Auch der schonende und effiziente Umgang mit den natürlichen Ressourcen ist
Bestandteil eines zukunftsfähigen Tourismus – nicht nur bei der Mobilität,
sondern auch bei Unterkunft und insbesondere bei der Verpflegung. Müll,
Einweggeschirr und -besteck müssen so weit wie möglich vermieden werden.
Plastikverpackungen müssen auf das Nötigste begrenzt werden. Auch mit unbebauten
Flächen muss schonend umgegangen werden.
Naturtourismus stärken und umweltschädlichen Tourismus transformieren
In Pandemie-Zeiten, in denen die Gesundheit besonders gefährdet ist, zeigt sich
ein Trend zum gesundheitsfördernden Naturtourismus. Die Nachfrage nach
Radfahren, Wandern, Kanutouren, Klettern oder einfachen Aufenthalten in der
Natur ist in Corona-Zeiten riesig. Naturtourismus kann sich positiv auf die
Gesundheit der Reisenden auswirken, sollte aber auch förderlich für Umwelt und
Klima sein. Der Trend zu Rad-, Wander- oder Campingurlauben in Pandemie-Zeiten
bietet die Chance, Naturtourismus als nachhaltige und zukunftsfähige Reiseform
auch langfristig durch entsprechende Förderung zu stärken. Dafür müssen
insbesondere die Radwege deutlich stärker ausgebaut werden.
Doch je mehr Menschen in die Natur strömen und sensible Ökosysteme besuchen, ist
es gleichzeitig umso wichtiger über ökologische Schätze aufzuklären, zu
sensibilisieren und Besucher*innen zu lenken. Nutz- und Schutzzonen müssen
etabliert und durchgesetzt werden. Umweltbildung stellt eine tragende Säule
eines naturnahen Tourismus dar. Um das immer beliebtere Wildcampen in freier
Natur einzudämmen, wollen wir legale Trekking- und Biwakplätze in geeigneten
Regionen etablieren.

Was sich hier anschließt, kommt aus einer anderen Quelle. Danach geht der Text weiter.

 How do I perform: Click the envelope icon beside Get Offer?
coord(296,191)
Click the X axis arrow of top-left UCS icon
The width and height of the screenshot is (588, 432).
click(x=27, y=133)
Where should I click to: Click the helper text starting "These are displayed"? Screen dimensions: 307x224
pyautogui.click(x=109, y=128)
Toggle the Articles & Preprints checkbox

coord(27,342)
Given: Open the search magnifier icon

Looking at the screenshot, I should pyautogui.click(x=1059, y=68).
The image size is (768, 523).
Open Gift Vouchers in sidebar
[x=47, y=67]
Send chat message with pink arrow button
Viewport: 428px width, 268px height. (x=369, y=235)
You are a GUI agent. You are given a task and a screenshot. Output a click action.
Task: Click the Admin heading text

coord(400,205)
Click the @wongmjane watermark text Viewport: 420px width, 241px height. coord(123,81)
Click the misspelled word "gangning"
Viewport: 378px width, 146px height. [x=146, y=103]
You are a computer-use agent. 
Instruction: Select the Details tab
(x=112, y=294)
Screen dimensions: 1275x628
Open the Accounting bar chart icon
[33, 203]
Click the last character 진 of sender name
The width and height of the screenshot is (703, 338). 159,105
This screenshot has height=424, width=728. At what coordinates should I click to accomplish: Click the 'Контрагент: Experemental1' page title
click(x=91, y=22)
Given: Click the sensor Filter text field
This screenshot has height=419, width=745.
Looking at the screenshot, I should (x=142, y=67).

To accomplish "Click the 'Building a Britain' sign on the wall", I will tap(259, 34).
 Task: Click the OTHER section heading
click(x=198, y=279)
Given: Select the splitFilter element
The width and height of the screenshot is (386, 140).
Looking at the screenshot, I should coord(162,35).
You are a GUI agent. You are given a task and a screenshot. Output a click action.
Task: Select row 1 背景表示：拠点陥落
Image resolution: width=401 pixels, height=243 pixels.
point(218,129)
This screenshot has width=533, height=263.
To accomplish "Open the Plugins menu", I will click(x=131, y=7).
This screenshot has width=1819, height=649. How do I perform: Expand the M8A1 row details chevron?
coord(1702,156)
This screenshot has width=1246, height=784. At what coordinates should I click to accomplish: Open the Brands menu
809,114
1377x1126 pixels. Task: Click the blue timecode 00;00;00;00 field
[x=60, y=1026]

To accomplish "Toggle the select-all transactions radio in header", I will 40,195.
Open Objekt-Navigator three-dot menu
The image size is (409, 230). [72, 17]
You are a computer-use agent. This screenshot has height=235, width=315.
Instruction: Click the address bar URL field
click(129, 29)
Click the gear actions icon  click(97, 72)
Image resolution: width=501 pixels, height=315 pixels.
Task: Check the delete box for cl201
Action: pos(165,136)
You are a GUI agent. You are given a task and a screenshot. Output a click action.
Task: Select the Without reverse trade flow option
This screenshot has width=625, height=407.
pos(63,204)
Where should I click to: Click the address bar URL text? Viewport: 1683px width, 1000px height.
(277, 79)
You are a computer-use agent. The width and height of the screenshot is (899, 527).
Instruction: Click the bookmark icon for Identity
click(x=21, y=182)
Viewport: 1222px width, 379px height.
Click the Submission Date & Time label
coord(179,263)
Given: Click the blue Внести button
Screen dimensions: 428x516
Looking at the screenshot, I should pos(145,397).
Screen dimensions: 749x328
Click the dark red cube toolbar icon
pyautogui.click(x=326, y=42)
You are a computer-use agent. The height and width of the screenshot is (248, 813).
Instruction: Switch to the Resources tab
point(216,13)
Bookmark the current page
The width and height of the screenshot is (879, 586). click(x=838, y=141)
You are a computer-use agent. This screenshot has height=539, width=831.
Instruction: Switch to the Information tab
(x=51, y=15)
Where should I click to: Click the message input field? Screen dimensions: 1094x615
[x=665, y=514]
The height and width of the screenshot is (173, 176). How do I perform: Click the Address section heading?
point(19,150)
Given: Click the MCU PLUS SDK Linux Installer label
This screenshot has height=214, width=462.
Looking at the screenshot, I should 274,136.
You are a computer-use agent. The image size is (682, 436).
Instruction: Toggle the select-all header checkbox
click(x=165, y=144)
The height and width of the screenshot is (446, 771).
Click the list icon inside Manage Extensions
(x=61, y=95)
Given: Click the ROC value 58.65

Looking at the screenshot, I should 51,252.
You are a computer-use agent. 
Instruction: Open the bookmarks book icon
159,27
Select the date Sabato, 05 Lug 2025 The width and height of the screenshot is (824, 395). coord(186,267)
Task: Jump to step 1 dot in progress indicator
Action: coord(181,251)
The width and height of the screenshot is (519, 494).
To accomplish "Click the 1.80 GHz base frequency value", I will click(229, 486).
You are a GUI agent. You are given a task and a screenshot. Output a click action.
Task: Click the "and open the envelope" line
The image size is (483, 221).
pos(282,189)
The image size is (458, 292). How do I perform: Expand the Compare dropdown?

Die bessere Förderung von Natur- und Nationalparks sowie
Biosphärenreservaten unterstützt die Möglichkeiten zu Aufklärung und
Sensibilisierung.
Neben dem Naturtourismus braucht auch der naturverträgliche Gesundheitstourismus
beispielsweise in Gestalt von strukturierten medizinischen Angeboten (z.B.
Heilbädern oder Kurorten) eine gezielte Stärkung. Denn auch der
Gesundheitstourismus trägt zum Wohlbefinden und zur Gesundheit der Reisenden
bei.
Wir wollen, dass auch die aktuell noch umweltschädlichen Tourismusformen im 21.
Jahrhundert ankommen. Flusskreuzfahrtschiffe beispielsweise müssen an
bayerischen Anlegern konsequent Landstromkabelversorgung bekommen und
perspektivisch komplett auf erneuerbare Antriebsformen umgestellt werden. Im
Wintertourismus beenden wir die Förderung von weiteren Beschneiungsanlagen.
Statt an der Vergangenheit zu klammern und mit Steuergeldern Anreize für
millionenschwere Abhängigkeiten zu schaffen, wollen wir unsere Tourismus-
Destinationen auch in Zeiten des Klimawandels zukunftssicher aufstellen.
Grüne Förderpolitik setzt auf umweltverträgliche und ressourcenschonende
Tourismusangebote. Grüne Politik schafft Lösungen, die Gäste und Einheimische
versöhnen. Grüne Politik schützt die Natur, aber macht sie für alle in unserer
Gesellschaft erlebbar. Grüne Politik setzt auf Regionalität und entspanntes
Reisen. Kurz: Wir wollen, dass Urlaub das ist, was er sein sollte: Entspannung,
Kraft tanken und wundervolle Erlebnisse – heute und in der Zukunft!